> What is required
Reproduce the rows from the line with "The width and" up to and including the line with "[x=203, y=427]", requests included, scaling every coordinate in the answers by 2.15 and rounding to whole numbers, with halves rounded up. Leave all numbers in the requests unchanged.

> Record extracts
— BEGIN —

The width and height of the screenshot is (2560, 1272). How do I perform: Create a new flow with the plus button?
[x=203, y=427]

— END —
— BEGIN —

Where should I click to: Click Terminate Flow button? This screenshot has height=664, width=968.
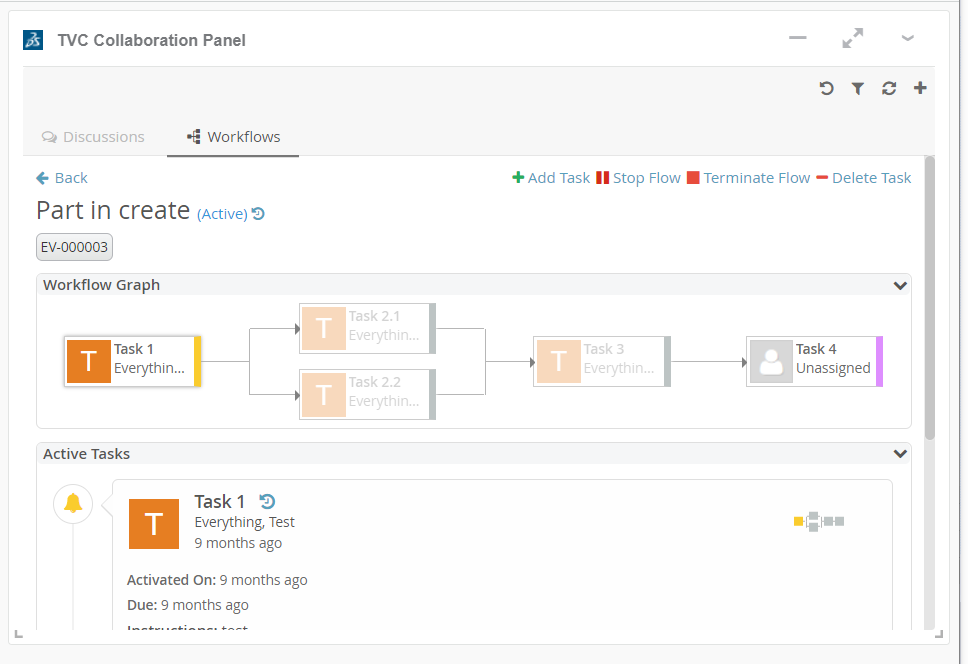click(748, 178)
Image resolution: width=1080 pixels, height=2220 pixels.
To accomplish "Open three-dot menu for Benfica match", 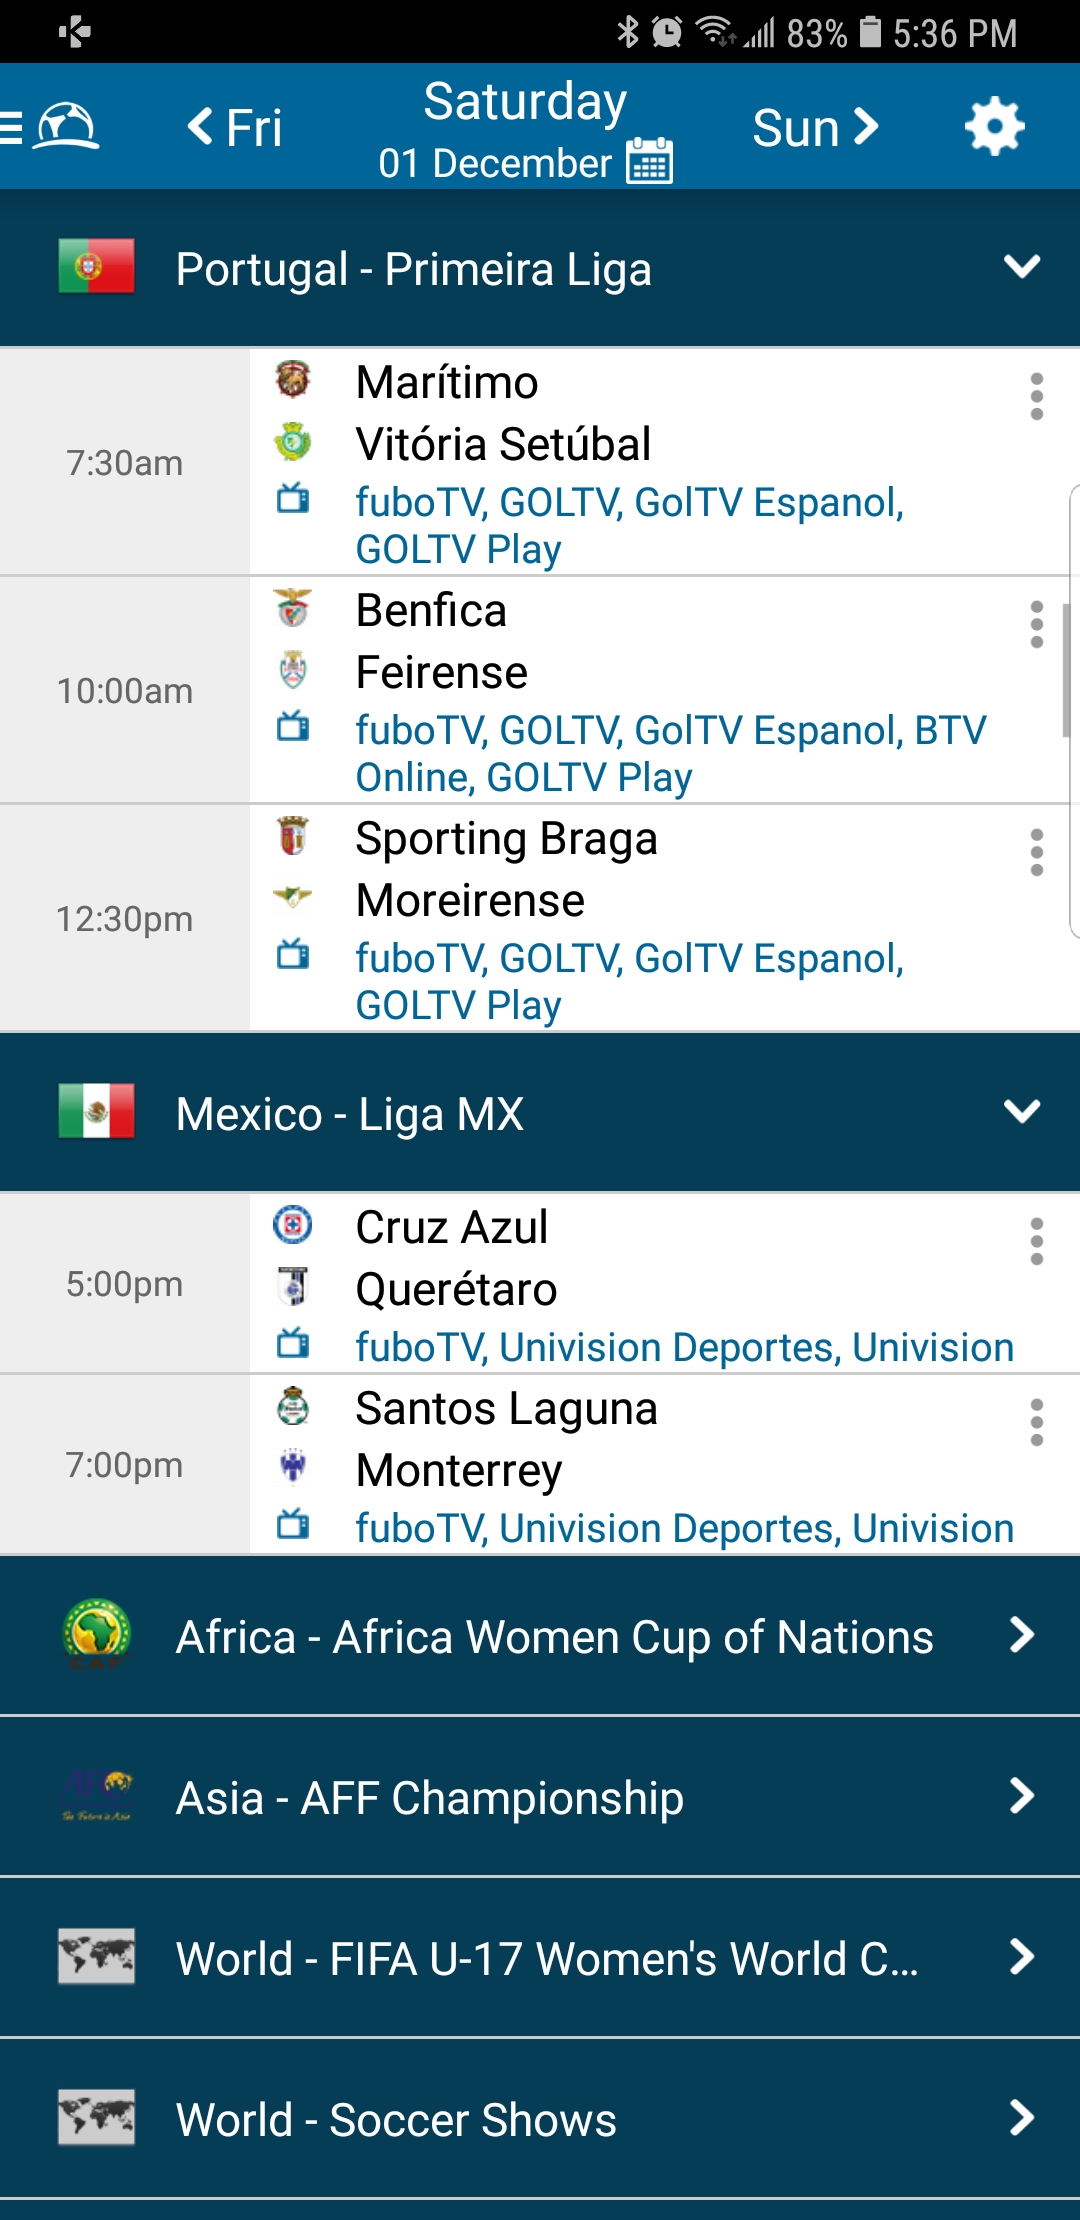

— END —
— BEGIN —

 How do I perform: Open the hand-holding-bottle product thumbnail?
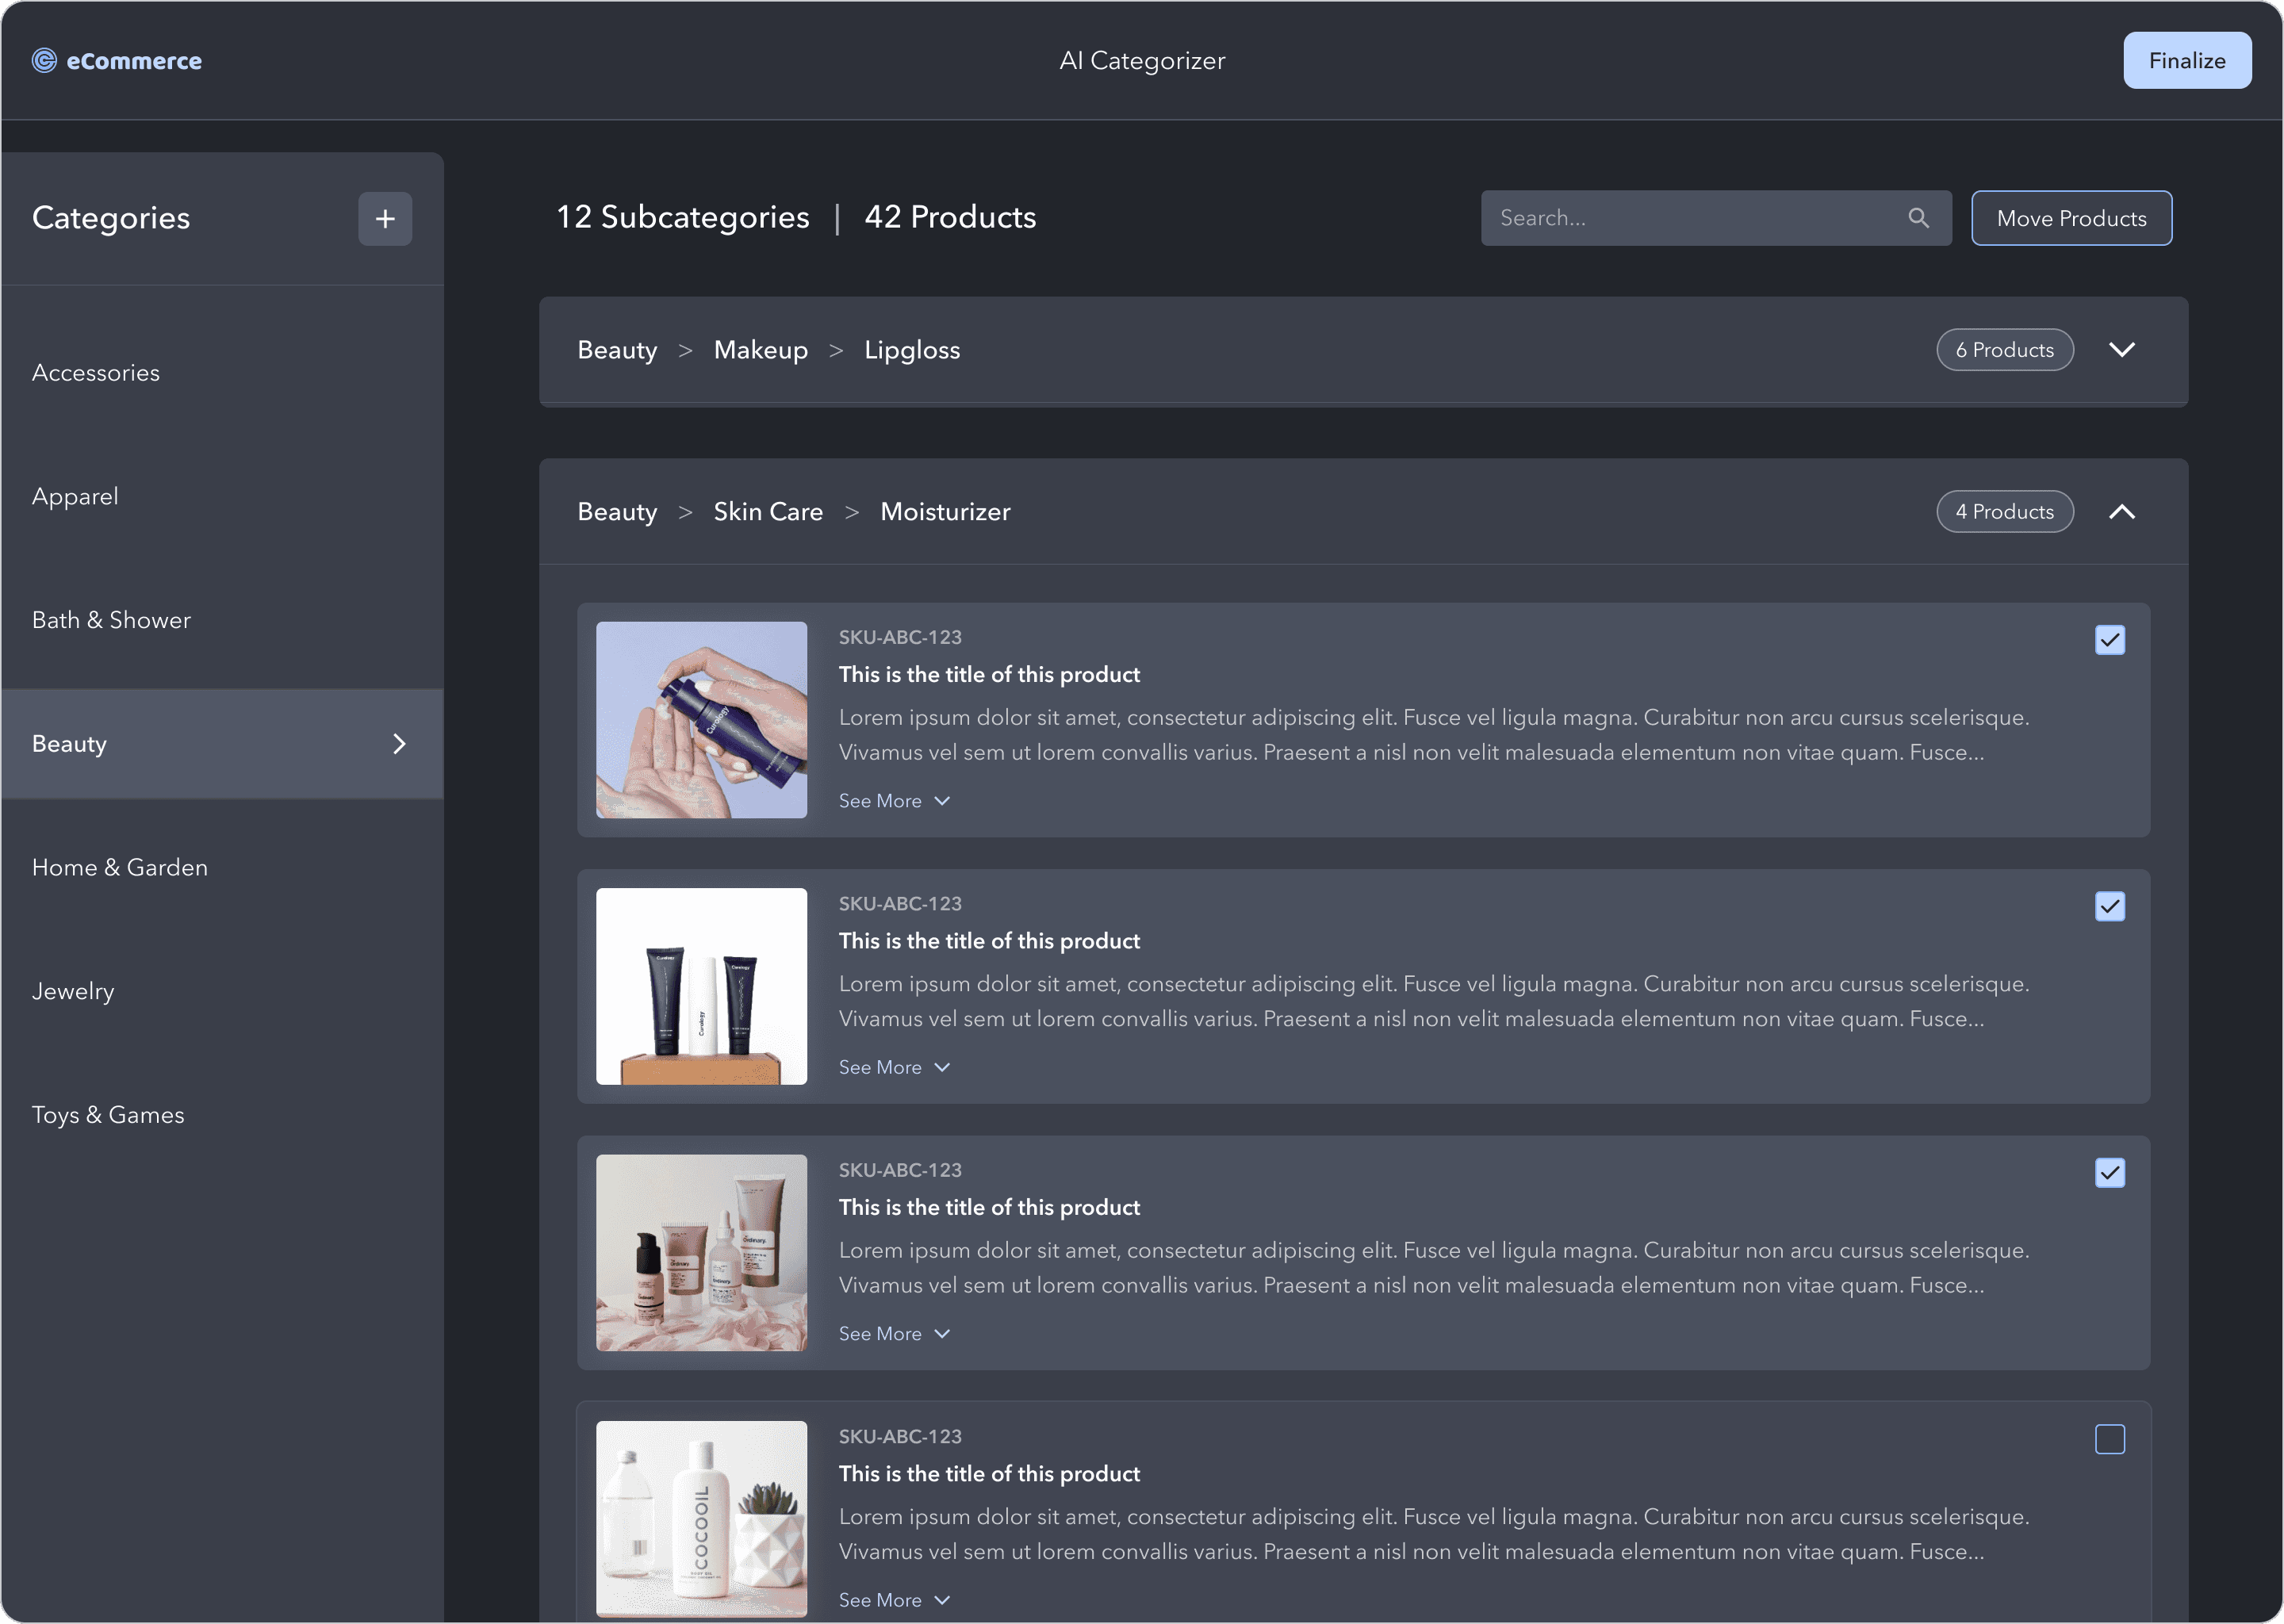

— END —

> Solved exercise
The width and height of the screenshot is (2560, 1272). How do I perform: Create a new flow with the plus button?
[x=436, y=918]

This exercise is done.